**Lines of data:**
════════════════
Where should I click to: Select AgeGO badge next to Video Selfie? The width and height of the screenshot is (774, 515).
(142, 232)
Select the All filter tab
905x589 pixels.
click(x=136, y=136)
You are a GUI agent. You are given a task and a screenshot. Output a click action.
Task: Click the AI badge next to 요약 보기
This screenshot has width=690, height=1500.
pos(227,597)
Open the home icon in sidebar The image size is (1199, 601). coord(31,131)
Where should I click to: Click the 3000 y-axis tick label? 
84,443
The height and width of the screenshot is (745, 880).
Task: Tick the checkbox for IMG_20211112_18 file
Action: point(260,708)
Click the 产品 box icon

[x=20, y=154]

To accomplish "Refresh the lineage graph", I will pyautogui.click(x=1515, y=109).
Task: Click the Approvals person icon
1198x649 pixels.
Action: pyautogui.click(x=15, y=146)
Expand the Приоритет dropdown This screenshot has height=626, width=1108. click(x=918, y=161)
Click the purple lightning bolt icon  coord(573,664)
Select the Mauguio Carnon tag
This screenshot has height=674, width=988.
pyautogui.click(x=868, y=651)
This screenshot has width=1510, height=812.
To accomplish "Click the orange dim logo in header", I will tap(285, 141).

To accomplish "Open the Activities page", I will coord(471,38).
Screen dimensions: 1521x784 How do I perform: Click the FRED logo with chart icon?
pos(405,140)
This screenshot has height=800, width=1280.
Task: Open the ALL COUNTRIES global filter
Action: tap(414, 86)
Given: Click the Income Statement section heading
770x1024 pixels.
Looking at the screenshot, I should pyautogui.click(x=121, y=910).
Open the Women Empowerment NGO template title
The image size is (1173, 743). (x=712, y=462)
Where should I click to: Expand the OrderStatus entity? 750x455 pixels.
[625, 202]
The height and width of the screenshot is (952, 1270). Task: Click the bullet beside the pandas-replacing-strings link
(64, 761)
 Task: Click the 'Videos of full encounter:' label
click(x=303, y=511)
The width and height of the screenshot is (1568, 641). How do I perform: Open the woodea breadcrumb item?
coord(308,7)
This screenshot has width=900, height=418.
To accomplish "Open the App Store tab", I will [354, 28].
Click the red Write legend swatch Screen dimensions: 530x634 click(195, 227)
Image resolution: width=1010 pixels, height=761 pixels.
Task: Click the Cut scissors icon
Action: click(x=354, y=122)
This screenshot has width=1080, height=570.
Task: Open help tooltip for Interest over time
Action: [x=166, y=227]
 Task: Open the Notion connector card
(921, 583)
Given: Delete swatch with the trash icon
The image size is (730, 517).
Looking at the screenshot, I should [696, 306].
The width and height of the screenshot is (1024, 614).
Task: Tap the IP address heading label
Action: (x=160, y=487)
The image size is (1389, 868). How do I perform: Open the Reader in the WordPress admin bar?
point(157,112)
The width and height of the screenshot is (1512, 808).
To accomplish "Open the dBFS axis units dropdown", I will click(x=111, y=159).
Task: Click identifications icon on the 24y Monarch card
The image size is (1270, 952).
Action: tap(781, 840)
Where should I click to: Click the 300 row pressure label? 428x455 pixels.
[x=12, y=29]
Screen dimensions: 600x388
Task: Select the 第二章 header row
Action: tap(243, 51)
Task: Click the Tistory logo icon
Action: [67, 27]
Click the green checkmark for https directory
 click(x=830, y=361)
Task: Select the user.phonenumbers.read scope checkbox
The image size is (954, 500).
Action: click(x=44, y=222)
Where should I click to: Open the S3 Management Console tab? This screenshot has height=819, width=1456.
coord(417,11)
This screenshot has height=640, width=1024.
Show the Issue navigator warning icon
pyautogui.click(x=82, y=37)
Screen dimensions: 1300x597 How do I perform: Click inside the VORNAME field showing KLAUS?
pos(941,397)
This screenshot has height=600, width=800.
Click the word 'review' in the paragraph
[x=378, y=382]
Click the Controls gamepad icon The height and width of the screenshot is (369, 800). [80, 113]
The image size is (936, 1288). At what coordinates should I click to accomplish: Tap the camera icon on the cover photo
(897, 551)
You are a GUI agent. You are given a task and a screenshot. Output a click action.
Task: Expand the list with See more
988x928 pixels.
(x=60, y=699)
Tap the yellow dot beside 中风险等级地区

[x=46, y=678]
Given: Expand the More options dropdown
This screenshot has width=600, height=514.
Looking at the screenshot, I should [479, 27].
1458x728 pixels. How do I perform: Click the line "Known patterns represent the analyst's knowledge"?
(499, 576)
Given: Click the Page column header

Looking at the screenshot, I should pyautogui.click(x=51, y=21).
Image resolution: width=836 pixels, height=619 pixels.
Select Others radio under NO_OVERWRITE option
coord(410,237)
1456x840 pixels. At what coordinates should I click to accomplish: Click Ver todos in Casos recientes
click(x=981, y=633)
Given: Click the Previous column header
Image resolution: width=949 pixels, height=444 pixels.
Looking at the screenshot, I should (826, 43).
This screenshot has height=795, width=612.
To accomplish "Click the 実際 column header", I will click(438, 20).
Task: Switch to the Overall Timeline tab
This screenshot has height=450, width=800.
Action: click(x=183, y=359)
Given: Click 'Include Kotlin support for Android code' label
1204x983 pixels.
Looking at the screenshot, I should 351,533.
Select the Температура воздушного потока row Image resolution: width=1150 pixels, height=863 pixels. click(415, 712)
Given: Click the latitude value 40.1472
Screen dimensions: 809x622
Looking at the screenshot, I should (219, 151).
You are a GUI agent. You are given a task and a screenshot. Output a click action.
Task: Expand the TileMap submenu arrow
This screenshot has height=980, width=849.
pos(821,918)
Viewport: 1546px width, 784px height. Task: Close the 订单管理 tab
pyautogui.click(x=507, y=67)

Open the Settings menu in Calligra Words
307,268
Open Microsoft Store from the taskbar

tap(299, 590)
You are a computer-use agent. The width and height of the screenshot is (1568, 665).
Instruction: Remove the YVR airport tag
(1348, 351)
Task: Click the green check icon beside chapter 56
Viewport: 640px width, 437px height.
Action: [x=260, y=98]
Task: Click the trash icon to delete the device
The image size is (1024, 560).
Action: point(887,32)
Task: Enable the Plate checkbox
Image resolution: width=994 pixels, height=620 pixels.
════════════════
**Brief:** Swap "Where should I click to" for "Where do I click to" everywhere in the lines above and write them out again with nothing else changed.

**Right answer:**
Where do I click to: Select AgeGO badge next to Video Selfie? The width and height of the screenshot is (774, 515).
(142, 232)
Select the All filter tab
905x589 pixels.
click(x=136, y=136)
You are a GUI agent. You are given a task and a screenshot. Output a click action.
Task: Click the AI badge next to 요약 보기
This screenshot has width=690, height=1500.
pos(227,597)
Open the home icon in sidebar The image size is (1199, 601). coord(31,131)
Where do I click to: Click the 3000 y-axis tick label? 
84,443
The height and width of the screenshot is (745, 880).
Task: Tick the checkbox for IMG_20211112_18 file
Action: point(260,708)
Click the 产品 box icon

[x=20, y=154]

To accomplish "Refresh the lineage graph", I will pyautogui.click(x=1515, y=109).
Task: Click the Approvals person icon
1198x649 pixels.
Action: pyautogui.click(x=15, y=146)
Expand the Приоритет dropdown This screenshot has height=626, width=1108. click(x=918, y=161)
Click the purple lightning bolt icon  coord(573,664)
Select the Mauguio Carnon tag
This screenshot has height=674, width=988.
pyautogui.click(x=868, y=651)
This screenshot has width=1510, height=812.
To accomplish "Click the orange dim logo in header", I will tap(285, 141).

To accomplish "Open the Activities page", I will coord(471,38).
Screen dimensions: 1521x784 How do I perform: Click the FRED logo with chart icon?
pos(405,140)
This screenshot has height=800, width=1280.
Task: Open the ALL COUNTRIES global filter
Action: tap(414, 86)
Given: Click the Income Statement section heading
770x1024 pixels.
Looking at the screenshot, I should pyautogui.click(x=121, y=910).
Open the Women Empowerment NGO template title
The image size is (1173, 743). (x=712, y=462)
Where do I click to: Expand the OrderStatus entity? 750x455 pixels.
[625, 202]
The height and width of the screenshot is (952, 1270). Task: Click the bullet beside the pandas-replacing-strings link
(64, 761)
 Task: Click the 'Videos of full encounter:' label
click(x=303, y=511)
The width and height of the screenshot is (1568, 641). How do I perform: Open the woodea breadcrumb item?
coord(308,7)
This screenshot has width=900, height=418.
To accomplish "Open the App Store tab", I will [354, 28].
Click the red Write legend swatch Screen dimensions: 530x634 click(195, 227)
Image resolution: width=1010 pixels, height=761 pixels.
Task: Click the Cut scissors icon
Action: click(x=354, y=122)
This screenshot has width=1080, height=570.
Task: Open help tooltip for Interest over time
Action: [x=166, y=227]
 Task: Open the Notion connector card
(921, 583)
Given: Delete swatch with the trash icon
The image size is (730, 517).
Looking at the screenshot, I should [696, 306].
The width and height of the screenshot is (1024, 614).
Task: Tap the IP address heading label
Action: (x=160, y=487)
The image size is (1389, 868). How do I perform: Open the Reader in the WordPress admin bar?
point(157,112)
The width and height of the screenshot is (1512, 808).
To accomplish "Open the dBFS axis units dropdown", I will click(x=111, y=159).
Task: Click identifications icon on the 24y Monarch card
The image size is (1270, 952).
Action: tap(781, 840)
Where do I click to: Click the 300 row pressure label? 428x455 pixels.
[x=12, y=29]
Screen dimensions: 600x388
Task: Select the 第二章 header row
Action: tap(243, 51)
Task: Click the Tistory logo icon
Action: [67, 27]
Click the green checkmark for https directory
 click(x=830, y=361)
Task: Select the user.phonenumbers.read scope checkbox
The image size is (954, 500).
Action: click(x=44, y=222)
Where do I click to: Open the S3 Management Console tab? This screenshot has height=819, width=1456.
coord(417,11)
This screenshot has height=640, width=1024.
Show the Issue navigator warning icon
pyautogui.click(x=82, y=37)
Screen dimensions: 1300x597 How do I perform: Click inside the VORNAME field showing KLAUS?
pos(941,397)
This screenshot has height=600, width=800.
Click the word 'review' in the paragraph
[x=378, y=382]
Click the Controls gamepad icon The height and width of the screenshot is (369, 800). [80, 113]
The image size is (936, 1288). At what coordinates should I click to accomplish: Tap the camera icon on the cover photo
(897, 551)
You are a GUI agent. You are given a task and a screenshot. Output a click action.
Task: Expand the list with See more
988x928 pixels.
(x=60, y=699)
Tap the yellow dot beside 中风险等级地区

[x=46, y=678]
Given: Expand the More options dropdown
This screenshot has width=600, height=514.
Looking at the screenshot, I should [479, 27].
1458x728 pixels. How do I perform: Click the line "Known patterns represent the analyst's knowledge"?
(499, 576)
Given: Click the Page column header

Looking at the screenshot, I should pyautogui.click(x=51, y=21).
Image resolution: width=836 pixels, height=619 pixels.
Select Others radio under NO_OVERWRITE option
coord(410,237)
1456x840 pixels. At what coordinates should I click to accomplish: Click Ver todos in Casos recientes
click(x=981, y=633)
Given: Click the Previous column header
Image resolution: width=949 pixels, height=444 pixels.
Looking at the screenshot, I should (826, 43).
This screenshot has height=795, width=612.
To accomplish "Click the 実際 column header", I will click(438, 20).
Task: Switch to the Overall Timeline tab
This screenshot has height=450, width=800.
Action: click(x=183, y=359)
Given: Click 'Include Kotlin support for Android code' label
1204x983 pixels.
Looking at the screenshot, I should 351,533.
Select the Температура воздушного потока row Image resolution: width=1150 pixels, height=863 pixels. click(415, 712)
Given: Click the latitude value 40.1472
Screen dimensions: 809x622
Looking at the screenshot, I should (219, 151).
You are a GUI agent. You are given a task and a screenshot. Output a click action.
Task: Expand the TileMap submenu arrow
This screenshot has height=980, width=849.
pos(821,918)
Viewport: 1546px width, 784px height. Task: Close the 订单管理 tab
pyautogui.click(x=507, y=67)

Open the Settings menu in Calligra Words
307,268
Open Microsoft Store from the taskbar

tap(299, 590)
You are a computer-use agent. The width and height of the screenshot is (1568, 665).
Instruction: Remove the YVR airport tag
(1348, 351)
Task: Click the green check icon beside chapter 56
Viewport: 640px width, 437px height.
Action: [x=260, y=98]
Task: Click the trash icon to delete the device
The image size is (1024, 560).
Action: point(887,32)
Task: Enable the Plate checkbox
Image resolution: width=994 pixels, height=620 pixels.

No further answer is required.